“Me cortaré los pechos…”
Es el sitio de la basílica de la Natividad en Belén en el cual una piedra multicolor señala el lugar en donde yació hace más de dos milenios el Hijo de Dios. Año 2002, abril. Un grupo de milicianos palestinos se refugia en la basílica regentada por los padres franciscanos y jura no abandonarla. El ejército de Israel los rodea y los somete a un sitio brutal para que se rindan. Hay civiles y monjes adentro. En las noches y para evitar que los refugiados descansen, el ejército lanza bombas sónicas que producen un ruido terrible. Los milicianos, exhaustos, replican haciendo sonar las campañas del templo.

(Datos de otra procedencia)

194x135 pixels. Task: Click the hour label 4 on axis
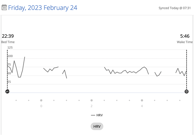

Días de días en una tensa negociación. Uno de los milicianos, gravemente herido en una pierna, llama a su mamá y le dice que los israelíes le han ofrecido evacuarlo a un hospital si es que se rinde. La madre, casi como con la voz del muecín cuando llama al rezo desde el minarete, le contesta: “Me cortaré los pechos con los que te di de lactar, si es que te rindes. Ni lo pienses.” El miliciano morirá más tarde en la refriega final. Siete palestinos fueron abatidos y 40, contando también a los civiles, resultaron con heridas. Trece salieron expatriados de por vida a Chipre y otros 26 fueron transferidos a la franja de Gaza.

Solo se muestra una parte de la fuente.